Poet Paul Legault on the slippery process of interpretation that informed his new English-to-English translation of Emily Dickinson.
Have you ever felt a desire to simplify when reading certain poetry? Maybe it comes from our wish to fully understand whatever it is the poet is trying to show us, to put it into terms that we can understand and carry around with us, or maybe it’s just fun for some other reason. Either way, when reading a poem we perform a sort of translation, taking the poet’s words and, through synthesis, replacing them with our own. This is what Paul Legault has provided in his new book, The Emily Dickinson Reader, in which he’s translated Emily Dickinson’s entire oeuvre into 1789 compact constructions, each often no more than two or three lines. He’s reduced Dickinson’s poems to their most essential meaning, skimming off all of those superfluous caesuras and meter schemes to leave us with a perfectly clarified Emily Dickinson.
Legault’s use of standard English is a funny choice for Dickinson, and the result heightens her work to an almost painful comedy. You finds yourself laughing over real poetic anguish, leafing through page after page of profound abandonment of hopes and happiness. But through this dark, dark comedy shines a certain genius. Despite the short length of most of these translations, the profundity of the originals still seems to find its way in. Just take a look at 653:
Against the apparent perpetuity of space and time, I cannot reasonably assert my individuality.
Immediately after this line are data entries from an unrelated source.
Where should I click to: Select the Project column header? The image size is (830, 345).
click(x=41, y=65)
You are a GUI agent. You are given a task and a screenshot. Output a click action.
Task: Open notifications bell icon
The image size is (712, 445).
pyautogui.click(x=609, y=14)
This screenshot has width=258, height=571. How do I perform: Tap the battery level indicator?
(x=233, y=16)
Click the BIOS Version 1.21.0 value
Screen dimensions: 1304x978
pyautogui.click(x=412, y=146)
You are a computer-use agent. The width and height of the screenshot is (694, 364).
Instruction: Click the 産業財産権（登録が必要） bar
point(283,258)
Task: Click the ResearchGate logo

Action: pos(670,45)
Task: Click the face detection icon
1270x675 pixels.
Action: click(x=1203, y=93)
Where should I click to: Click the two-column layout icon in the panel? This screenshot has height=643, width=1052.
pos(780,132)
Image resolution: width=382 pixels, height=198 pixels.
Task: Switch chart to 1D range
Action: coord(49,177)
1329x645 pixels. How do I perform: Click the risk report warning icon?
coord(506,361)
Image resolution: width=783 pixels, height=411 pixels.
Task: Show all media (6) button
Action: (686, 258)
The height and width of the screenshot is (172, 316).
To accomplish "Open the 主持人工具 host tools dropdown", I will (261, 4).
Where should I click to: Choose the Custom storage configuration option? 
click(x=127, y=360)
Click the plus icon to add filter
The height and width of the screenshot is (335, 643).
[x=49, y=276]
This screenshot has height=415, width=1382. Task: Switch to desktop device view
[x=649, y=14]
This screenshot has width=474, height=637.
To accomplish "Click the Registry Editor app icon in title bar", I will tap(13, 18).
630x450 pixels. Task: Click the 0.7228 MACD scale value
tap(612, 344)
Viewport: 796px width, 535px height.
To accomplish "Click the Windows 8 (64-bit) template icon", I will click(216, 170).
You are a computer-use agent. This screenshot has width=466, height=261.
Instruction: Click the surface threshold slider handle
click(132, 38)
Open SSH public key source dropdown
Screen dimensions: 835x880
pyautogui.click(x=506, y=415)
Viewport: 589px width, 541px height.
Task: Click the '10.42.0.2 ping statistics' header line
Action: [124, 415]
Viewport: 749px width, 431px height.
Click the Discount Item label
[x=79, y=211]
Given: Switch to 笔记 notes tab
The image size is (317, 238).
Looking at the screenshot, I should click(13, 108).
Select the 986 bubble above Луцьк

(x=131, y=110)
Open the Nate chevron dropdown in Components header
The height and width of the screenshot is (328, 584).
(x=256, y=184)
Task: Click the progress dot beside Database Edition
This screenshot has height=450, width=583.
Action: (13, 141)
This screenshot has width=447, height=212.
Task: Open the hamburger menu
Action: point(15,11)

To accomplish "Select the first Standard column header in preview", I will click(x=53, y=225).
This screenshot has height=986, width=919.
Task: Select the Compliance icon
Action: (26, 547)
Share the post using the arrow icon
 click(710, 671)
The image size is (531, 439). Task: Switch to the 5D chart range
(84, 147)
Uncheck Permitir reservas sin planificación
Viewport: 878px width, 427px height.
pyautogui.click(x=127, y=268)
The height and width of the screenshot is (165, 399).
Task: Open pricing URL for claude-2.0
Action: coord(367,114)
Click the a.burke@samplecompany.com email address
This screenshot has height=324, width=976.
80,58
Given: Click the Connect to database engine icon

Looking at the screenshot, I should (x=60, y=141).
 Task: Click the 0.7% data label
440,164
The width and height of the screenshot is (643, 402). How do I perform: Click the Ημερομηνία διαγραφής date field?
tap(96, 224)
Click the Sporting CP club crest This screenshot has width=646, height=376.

Some might be thinking: Why translate something that’s already English into more English? Well, there are a lot of reasons, and Paul was nice enough to meet with me to discuss this and other questions.
Jonathan Aprea When I read The Emily Dickinson Reader, I feel like the mode of translation that you apply to Emily Dickinson could be applied to a lot of different poets. I was wondering whether or not this mode of translation came first, or if your choice to translate Emily Dickinson came first, and why you conjoined those two things together.
Paul Legault An interesting enough answer is: simultaneously. I was in a course at UVA on Walt Whitman and Emily Dickinson, so all we did was read Walt Whitman and Emily Dickinson. And when we got to the Emily Dickinson, everyone . . . it was an academic course and I was sitting in as an MFA student, and everyone in the class was digging through her biography and trying to figure out what each poem meant in terms of like, Oh, well her cousin had just died, and she wrote this poem immediately afterward, and this poem is obviously, you know, about the death of her cousin. So they would translate the poem as: I’m sad that my dead cousin is dead.